Bu yazıyı kafamda kurgularken günlük işler filan derken arada, önce Elon Musk tan Tesla araçların Bitcoin ile satışı konusunda bir geri adım geldi, hemen ardından da kripto para üretimi sırasında kullanılan elektriğin kaynağının fosil yakıtlar olması sebebiyle bu konudaki çekincelerini twitter da dile getirdi…Bu gelişmeler sonrasında Bitcoin in fiyatı yaklaşık 50% düştü. “Yahu durun, şimdi toparlar; bunlar kar satışları” derken kripto para madenciliğine Çin’den yasaklamalar geldi. Tüm bunların ardından yaşanan dalgalanmalar sonucu alt coinlerde kayıplar yer yer %80’lere kadar ulaştı. Bu arada bütün bunların çok kısa bir sürede, sadece Mayıs ayı içerisinde gerçekleştiğini ve “olaylar başlamadan önce” 2.5 trilyon dolarlık hacme ulaşan coin piyasasından yaklaşık 1.5 trilyon doların buharlaştığını hatırlatmakta yarar var.

“Bunları zaten biliyoruz” diyorsanız sıkı durun, ben de artık yazmaya başladım! Türbülansları asıl şimdi görün, bunlar ne ki? ?

Kripto paralarla ilgili yazılıp çizilenlerden bir şey anlamıyorum, zaten bu kriptoculardan da hazzetmiyorum, etrafımda bir sürü ne dediği anlaşılmayan insan, hiç anlamadığım bir sürü şey söylüyor diyorsanız, peşinen söyleyeyim, bu yazı tek tek terimlerin ne anlama geldiğini anlatan ve örneklerle zenginleştirecek bir yazı değil. Üstelik sayıları 10 bini geçen kripto paralar hakkında tavsiyeler sunan, “direnç seviyelerine ilişkin” teknik konuları da bulamayacaksınız bu yazıda. O yüzden, hemen bu noktadan itibaren yazıdan ayrılabilirsiniz.

Ama yok “neymiş şu kripto paralar, merak ettim, bir anlat” diyorsanız, buyurun buradan başlayalım…

Kripto para, dijital para ve Blockchain gibi yarı Türkçe, yarı İngilizce ve daha fazla bir sürü terimi olan bir dijital ortamdan bahsediyoruz aslında.
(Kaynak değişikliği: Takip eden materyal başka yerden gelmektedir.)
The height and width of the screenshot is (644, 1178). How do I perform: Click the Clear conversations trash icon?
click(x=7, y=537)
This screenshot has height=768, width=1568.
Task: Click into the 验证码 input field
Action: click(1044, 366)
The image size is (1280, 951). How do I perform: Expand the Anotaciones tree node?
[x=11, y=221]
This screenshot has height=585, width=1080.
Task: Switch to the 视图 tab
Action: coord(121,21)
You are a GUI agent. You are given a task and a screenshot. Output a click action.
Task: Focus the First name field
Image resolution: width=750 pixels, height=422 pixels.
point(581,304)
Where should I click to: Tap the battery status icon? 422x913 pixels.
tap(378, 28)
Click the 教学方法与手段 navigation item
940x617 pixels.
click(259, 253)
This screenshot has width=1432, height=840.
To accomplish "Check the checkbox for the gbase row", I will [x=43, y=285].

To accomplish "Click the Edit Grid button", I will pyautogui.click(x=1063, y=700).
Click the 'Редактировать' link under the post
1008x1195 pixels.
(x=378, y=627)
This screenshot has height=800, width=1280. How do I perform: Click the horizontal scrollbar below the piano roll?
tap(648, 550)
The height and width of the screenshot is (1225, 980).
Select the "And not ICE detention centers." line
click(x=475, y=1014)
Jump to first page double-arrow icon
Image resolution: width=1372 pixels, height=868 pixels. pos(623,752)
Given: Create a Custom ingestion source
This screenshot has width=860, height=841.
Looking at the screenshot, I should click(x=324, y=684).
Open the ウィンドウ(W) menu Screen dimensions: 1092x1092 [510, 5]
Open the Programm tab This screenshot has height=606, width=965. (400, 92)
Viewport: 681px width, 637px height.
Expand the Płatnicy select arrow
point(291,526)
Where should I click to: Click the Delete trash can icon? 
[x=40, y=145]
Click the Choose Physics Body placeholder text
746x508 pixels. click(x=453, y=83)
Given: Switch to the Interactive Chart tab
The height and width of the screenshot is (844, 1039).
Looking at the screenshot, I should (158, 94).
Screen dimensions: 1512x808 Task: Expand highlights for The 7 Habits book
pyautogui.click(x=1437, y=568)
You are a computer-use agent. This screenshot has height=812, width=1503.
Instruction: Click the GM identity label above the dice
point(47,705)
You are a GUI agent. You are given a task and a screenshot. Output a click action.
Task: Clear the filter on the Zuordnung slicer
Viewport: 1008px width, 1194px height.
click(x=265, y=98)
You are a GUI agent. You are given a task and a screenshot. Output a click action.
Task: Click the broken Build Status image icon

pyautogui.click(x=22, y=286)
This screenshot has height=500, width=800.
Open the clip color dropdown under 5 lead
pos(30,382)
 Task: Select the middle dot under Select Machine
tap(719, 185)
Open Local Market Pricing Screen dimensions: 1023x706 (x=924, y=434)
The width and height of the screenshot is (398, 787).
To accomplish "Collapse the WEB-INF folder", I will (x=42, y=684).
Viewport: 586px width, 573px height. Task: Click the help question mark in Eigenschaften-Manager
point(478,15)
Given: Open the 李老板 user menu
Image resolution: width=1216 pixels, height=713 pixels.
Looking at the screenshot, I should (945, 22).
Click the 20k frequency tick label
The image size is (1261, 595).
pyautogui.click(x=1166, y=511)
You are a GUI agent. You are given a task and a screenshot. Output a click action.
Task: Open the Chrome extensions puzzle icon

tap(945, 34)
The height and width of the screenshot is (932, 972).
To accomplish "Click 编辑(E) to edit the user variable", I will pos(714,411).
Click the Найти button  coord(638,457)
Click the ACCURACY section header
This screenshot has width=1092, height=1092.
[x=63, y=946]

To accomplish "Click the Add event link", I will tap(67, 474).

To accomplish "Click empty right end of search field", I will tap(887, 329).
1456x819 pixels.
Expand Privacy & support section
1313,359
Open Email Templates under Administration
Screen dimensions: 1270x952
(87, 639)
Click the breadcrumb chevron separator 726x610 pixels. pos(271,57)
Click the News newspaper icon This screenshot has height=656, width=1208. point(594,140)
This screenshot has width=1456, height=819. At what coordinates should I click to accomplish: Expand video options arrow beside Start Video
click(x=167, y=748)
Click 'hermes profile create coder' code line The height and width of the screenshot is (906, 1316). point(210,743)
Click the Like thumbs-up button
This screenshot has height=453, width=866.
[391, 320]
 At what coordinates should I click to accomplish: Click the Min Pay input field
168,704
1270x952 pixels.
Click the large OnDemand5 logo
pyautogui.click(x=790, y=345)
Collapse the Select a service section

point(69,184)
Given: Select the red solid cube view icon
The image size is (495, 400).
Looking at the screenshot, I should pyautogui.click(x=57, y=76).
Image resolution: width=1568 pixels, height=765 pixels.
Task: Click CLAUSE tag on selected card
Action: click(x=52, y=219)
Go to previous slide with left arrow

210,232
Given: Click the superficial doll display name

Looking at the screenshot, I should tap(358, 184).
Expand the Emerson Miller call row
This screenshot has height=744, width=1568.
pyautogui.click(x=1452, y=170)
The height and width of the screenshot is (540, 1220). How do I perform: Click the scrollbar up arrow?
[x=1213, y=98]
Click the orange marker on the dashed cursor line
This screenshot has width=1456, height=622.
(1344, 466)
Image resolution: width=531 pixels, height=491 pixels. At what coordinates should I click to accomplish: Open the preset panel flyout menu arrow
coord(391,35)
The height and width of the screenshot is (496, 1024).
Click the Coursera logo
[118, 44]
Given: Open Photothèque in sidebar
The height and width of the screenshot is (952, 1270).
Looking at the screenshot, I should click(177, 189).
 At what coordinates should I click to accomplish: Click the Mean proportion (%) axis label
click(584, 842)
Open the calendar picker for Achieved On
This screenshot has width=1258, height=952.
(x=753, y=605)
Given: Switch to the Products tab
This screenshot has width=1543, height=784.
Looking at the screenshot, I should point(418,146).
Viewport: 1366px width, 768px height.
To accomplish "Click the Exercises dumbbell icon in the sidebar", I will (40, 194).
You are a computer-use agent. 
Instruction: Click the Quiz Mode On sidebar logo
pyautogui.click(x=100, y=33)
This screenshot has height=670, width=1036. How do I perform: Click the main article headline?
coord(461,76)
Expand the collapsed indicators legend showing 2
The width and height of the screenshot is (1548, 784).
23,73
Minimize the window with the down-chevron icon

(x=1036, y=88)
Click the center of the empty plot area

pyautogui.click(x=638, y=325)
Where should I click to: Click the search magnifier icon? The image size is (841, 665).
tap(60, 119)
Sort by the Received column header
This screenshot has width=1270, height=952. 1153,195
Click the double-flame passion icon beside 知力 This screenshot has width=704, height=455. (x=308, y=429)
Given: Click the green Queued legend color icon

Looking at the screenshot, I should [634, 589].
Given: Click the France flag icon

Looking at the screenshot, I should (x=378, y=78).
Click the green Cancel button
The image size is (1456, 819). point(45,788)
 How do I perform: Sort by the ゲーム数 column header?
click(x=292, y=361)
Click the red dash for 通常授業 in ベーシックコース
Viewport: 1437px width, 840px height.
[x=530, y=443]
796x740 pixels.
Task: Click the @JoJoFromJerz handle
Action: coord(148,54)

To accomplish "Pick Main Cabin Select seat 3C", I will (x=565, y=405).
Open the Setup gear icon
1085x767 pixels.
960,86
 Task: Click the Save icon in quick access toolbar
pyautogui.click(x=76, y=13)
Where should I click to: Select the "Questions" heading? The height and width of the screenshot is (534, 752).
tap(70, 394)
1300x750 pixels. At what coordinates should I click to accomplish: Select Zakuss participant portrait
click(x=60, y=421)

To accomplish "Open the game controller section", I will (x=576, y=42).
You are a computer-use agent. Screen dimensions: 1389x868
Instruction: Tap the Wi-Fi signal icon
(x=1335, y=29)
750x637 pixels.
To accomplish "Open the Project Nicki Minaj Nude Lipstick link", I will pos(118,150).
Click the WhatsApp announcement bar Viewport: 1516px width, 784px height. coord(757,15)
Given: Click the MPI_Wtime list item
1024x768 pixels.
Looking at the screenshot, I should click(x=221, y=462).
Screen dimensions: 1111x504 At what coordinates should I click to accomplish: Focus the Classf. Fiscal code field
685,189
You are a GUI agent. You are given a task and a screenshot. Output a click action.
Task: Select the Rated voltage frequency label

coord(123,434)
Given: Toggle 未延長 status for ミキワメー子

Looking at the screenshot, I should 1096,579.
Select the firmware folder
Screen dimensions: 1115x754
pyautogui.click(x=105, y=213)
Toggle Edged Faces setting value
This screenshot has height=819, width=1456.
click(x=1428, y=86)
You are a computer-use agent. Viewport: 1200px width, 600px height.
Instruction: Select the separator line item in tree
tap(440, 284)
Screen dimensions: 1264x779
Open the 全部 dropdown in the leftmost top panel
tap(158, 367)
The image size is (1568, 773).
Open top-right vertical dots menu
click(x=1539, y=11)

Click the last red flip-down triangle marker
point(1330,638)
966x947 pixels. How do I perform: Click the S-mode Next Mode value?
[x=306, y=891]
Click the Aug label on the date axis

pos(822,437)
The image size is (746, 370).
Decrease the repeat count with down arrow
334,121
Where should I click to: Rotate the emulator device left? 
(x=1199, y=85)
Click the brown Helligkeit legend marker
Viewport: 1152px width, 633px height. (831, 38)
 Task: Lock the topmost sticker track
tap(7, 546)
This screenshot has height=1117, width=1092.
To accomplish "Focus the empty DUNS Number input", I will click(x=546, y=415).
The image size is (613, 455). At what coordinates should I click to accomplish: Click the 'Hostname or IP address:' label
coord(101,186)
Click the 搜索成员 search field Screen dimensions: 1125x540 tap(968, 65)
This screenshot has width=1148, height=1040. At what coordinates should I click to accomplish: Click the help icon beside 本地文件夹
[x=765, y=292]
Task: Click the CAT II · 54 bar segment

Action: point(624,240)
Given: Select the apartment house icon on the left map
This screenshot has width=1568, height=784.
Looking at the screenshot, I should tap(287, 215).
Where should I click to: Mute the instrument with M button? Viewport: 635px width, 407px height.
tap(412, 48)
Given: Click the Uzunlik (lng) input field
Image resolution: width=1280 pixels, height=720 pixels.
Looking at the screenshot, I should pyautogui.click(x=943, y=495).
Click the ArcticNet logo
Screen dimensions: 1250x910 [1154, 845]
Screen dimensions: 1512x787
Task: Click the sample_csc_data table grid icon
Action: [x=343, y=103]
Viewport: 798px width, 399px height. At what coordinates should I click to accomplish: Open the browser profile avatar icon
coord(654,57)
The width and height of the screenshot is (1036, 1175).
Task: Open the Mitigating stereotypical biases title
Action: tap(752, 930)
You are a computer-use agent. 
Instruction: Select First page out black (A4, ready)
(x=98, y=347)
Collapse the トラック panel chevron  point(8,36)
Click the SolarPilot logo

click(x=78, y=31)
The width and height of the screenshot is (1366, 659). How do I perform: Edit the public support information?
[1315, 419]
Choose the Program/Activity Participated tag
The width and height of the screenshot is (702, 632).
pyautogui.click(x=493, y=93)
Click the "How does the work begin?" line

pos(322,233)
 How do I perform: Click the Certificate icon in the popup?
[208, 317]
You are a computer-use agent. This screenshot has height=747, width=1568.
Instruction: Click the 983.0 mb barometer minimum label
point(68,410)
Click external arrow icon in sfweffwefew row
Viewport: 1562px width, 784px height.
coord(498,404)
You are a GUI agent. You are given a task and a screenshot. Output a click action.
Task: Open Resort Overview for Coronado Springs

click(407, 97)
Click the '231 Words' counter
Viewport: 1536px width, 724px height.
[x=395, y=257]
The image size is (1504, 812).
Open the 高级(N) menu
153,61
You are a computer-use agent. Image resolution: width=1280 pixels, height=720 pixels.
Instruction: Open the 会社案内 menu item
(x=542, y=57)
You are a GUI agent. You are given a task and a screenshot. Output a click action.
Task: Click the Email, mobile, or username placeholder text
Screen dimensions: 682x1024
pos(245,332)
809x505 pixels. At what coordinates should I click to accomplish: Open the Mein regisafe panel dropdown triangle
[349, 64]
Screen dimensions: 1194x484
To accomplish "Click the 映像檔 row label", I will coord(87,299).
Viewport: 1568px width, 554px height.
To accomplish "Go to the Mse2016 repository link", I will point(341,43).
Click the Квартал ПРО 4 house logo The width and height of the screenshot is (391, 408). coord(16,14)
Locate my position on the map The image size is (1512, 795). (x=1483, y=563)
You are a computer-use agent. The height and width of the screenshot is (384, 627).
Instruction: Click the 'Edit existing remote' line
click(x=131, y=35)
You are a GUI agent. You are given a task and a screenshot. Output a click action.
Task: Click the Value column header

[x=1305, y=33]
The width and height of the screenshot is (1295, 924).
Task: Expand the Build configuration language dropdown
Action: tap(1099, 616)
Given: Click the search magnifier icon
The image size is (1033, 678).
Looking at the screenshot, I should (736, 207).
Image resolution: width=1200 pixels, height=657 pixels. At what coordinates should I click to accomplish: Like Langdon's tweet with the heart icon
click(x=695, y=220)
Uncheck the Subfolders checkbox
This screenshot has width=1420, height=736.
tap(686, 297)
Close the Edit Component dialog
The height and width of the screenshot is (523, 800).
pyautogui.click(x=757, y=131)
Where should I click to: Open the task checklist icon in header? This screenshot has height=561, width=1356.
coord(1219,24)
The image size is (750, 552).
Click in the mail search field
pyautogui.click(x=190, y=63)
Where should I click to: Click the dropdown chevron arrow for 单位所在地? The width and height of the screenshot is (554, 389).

Yeni çağın parası: Kripto Para

Çok sıklıkla karıştırılan “dijital para- kripto para” karmaşasına ufak bir çentik atalım öncelikle:

“Dijital para” ile zaten hali hazırda günümüzde piyasalarda kullanılan ve “kaydi para” anlamına da gelen paradan bahsediyoruz.

“Kripto para” ile ise arkasında bir projenin veya teknolojik çözüm planının var olduğu ve buna bağlı çıkarılan, çıkarılırken de henüz arz sırasında kurallarının belirlendiği; sirkülasyonda olan/olacak miktarın sınırlandırıldığı veya sınırlandırılmadığı finansal varlıklardan bahsediyoruz.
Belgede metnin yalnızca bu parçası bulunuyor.